TASK TO CARRY OUT: Restate word for word the lines of the entries below, starting with the line that holds "Click the Home icon in toolbar" and ending with the line that holds "This screenshot has width=563, height=653.", and no others.

DATA TO EXAMINE:
■ ■ ■ ■ ■

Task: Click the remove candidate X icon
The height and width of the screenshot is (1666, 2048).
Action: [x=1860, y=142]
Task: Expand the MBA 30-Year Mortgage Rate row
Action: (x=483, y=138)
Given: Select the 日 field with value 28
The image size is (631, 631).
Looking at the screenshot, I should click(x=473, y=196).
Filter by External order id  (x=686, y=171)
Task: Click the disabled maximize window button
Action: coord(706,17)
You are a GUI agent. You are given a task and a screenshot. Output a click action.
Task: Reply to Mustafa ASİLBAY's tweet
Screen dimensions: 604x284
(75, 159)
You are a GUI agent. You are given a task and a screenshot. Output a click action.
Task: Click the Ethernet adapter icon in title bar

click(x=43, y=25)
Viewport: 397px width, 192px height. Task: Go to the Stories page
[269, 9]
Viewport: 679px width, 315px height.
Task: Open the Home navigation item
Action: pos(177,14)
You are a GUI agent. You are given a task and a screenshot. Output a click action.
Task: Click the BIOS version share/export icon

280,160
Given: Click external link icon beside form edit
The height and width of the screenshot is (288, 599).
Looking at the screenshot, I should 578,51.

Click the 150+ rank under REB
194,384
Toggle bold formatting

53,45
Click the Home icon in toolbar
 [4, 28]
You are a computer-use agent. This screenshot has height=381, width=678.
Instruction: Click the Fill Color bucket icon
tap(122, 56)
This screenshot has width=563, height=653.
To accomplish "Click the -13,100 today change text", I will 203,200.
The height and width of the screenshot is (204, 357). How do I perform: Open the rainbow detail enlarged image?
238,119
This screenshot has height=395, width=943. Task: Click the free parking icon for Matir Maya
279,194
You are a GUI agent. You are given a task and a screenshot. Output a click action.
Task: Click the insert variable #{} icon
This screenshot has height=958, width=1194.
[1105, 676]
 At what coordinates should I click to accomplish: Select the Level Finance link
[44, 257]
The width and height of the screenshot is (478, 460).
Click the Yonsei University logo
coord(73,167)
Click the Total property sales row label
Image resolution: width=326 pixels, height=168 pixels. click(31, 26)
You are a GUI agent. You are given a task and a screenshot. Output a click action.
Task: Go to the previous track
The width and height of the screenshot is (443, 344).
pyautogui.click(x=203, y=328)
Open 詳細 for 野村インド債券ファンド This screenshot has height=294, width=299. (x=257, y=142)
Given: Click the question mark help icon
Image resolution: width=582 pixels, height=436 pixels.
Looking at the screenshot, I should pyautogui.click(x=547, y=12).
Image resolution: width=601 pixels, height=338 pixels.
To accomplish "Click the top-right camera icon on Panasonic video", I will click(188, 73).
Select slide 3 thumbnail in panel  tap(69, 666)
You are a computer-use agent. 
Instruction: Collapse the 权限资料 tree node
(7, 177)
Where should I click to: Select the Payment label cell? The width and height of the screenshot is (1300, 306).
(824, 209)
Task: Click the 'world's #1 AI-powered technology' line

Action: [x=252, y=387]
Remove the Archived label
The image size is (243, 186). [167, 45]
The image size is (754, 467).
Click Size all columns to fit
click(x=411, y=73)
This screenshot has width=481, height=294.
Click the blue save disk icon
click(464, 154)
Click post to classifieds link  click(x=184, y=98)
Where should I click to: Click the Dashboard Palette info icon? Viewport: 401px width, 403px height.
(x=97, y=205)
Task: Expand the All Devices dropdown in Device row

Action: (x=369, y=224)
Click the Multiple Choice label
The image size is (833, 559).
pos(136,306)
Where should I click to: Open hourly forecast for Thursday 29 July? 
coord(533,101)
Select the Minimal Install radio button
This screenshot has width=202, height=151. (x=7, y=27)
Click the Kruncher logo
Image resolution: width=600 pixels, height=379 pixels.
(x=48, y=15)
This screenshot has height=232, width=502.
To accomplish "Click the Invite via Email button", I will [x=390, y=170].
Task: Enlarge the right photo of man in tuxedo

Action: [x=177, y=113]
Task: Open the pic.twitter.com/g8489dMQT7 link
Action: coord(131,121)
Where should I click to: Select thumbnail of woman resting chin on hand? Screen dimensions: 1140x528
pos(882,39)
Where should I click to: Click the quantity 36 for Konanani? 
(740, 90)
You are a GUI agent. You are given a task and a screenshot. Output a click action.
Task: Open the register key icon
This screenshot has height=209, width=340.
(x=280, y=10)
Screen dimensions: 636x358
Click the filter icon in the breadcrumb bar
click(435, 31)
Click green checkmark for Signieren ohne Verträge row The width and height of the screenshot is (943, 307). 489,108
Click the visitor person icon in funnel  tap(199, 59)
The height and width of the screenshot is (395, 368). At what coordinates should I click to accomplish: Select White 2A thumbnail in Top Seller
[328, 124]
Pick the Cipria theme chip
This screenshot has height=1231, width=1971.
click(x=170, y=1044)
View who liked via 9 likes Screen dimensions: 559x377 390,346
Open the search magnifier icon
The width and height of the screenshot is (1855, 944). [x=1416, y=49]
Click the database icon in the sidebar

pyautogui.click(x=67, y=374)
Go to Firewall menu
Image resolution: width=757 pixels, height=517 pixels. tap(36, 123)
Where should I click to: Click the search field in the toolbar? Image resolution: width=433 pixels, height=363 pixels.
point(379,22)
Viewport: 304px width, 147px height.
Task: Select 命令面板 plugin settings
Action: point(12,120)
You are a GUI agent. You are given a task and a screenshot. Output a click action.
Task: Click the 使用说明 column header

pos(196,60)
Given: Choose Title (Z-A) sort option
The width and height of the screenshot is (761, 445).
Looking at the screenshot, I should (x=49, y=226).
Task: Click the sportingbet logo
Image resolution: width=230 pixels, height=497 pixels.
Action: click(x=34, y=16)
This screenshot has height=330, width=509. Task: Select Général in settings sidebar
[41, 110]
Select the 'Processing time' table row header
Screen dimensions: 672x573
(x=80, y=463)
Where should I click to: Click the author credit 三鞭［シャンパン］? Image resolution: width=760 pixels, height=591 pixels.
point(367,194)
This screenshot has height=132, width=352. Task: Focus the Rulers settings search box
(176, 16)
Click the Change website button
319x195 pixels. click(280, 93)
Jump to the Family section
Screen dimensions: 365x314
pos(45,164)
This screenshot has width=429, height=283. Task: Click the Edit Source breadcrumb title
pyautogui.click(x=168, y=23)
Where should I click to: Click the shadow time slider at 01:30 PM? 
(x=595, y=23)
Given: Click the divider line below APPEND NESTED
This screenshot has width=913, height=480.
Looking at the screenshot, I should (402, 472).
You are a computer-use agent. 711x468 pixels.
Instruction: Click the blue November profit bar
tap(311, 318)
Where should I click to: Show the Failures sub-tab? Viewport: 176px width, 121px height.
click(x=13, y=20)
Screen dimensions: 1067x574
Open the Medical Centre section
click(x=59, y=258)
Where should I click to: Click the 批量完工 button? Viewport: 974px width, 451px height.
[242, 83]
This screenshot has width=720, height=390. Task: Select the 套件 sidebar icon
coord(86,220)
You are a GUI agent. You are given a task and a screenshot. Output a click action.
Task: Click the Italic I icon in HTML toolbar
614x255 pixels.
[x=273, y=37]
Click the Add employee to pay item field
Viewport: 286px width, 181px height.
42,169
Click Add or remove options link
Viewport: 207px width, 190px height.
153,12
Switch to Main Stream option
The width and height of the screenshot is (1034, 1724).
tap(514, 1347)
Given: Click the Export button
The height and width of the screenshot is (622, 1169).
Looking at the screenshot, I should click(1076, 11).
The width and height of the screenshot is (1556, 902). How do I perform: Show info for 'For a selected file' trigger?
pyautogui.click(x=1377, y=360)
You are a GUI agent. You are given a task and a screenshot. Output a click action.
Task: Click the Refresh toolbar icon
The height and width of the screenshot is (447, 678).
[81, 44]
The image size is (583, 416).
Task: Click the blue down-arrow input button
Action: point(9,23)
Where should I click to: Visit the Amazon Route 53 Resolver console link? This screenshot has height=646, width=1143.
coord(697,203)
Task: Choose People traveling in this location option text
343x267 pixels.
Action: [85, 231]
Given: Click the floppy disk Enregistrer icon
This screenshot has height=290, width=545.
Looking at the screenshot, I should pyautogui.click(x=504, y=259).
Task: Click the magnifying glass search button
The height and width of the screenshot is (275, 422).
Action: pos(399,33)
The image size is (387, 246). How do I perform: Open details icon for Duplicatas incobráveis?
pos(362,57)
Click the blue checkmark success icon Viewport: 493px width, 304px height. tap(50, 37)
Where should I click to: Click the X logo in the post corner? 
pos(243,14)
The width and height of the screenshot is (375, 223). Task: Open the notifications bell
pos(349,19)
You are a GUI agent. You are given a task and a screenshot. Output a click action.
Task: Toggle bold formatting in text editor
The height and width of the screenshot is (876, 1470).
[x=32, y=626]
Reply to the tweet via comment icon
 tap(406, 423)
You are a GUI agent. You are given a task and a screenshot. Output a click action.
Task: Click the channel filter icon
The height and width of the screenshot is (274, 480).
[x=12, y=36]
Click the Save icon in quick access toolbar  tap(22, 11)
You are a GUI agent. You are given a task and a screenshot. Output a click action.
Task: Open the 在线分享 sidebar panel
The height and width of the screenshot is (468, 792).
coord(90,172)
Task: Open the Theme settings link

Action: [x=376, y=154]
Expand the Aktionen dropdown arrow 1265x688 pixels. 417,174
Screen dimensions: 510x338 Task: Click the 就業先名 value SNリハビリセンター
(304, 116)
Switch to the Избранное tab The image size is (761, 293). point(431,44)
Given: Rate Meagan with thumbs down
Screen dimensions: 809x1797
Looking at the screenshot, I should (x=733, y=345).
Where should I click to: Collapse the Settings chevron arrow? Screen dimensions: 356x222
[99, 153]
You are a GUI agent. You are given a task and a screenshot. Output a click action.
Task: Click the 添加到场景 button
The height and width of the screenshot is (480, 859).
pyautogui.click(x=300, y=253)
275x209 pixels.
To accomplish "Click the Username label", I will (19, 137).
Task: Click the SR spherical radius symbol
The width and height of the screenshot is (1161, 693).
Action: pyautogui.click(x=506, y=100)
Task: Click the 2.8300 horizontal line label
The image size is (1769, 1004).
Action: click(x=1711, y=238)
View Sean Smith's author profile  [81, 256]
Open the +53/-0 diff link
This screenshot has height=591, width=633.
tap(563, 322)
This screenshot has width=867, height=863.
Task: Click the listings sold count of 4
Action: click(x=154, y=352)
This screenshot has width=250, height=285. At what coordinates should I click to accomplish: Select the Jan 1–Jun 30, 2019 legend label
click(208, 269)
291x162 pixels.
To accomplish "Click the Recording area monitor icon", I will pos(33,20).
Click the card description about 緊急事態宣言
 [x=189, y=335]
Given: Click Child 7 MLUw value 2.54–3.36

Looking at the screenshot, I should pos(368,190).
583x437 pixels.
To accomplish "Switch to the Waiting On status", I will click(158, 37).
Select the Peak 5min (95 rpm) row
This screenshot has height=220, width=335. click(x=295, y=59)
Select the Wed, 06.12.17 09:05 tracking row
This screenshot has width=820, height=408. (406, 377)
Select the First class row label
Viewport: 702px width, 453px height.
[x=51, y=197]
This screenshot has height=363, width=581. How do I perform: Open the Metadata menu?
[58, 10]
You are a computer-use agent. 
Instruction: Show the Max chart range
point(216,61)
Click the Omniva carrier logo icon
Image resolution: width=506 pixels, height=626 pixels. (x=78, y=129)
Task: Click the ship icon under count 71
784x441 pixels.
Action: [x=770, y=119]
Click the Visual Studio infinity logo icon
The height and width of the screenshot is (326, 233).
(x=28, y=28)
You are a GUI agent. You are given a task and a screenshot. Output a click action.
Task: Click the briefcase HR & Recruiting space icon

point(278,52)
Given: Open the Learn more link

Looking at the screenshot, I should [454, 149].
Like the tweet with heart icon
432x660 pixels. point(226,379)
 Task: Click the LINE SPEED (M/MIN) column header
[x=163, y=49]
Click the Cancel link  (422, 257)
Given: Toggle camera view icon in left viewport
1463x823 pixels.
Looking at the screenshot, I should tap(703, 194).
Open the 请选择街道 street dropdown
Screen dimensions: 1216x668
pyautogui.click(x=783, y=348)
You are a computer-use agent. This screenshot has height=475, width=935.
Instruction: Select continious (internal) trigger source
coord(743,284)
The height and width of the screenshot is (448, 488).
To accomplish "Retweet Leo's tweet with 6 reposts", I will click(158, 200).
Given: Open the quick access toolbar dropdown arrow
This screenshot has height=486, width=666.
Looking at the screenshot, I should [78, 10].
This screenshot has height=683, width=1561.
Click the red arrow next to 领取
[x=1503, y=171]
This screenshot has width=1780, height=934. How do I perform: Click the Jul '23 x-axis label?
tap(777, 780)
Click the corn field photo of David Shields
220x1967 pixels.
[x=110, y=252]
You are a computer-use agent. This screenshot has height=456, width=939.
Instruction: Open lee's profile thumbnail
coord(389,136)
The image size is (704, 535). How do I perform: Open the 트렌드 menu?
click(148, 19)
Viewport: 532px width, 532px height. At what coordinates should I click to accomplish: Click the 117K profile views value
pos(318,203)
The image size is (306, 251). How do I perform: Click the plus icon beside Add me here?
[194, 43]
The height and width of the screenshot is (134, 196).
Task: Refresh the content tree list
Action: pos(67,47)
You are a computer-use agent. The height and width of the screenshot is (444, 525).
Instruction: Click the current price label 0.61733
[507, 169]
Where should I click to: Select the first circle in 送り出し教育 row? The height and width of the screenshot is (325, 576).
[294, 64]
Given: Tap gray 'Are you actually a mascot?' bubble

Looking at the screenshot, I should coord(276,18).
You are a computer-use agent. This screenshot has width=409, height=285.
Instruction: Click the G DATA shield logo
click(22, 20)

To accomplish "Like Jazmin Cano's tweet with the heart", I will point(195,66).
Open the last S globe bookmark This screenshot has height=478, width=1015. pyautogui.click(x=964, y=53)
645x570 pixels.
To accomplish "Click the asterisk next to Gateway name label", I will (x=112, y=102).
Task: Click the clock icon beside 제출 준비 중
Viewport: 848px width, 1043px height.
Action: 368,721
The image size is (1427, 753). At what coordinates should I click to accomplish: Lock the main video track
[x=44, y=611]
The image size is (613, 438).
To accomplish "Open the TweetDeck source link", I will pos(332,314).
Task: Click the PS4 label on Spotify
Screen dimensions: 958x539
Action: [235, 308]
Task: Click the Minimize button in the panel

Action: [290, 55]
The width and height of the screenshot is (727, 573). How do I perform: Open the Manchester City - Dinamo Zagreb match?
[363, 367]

■ ■ ■ ■ ■

WRITTEN SOLUTION:
Click the Home icon in toolbar
 [4, 28]
You are a computer-use agent. This screenshot has height=381, width=678.
Instruction: Click the Fill Color bucket icon
tap(122, 56)
This screenshot has width=563, height=653.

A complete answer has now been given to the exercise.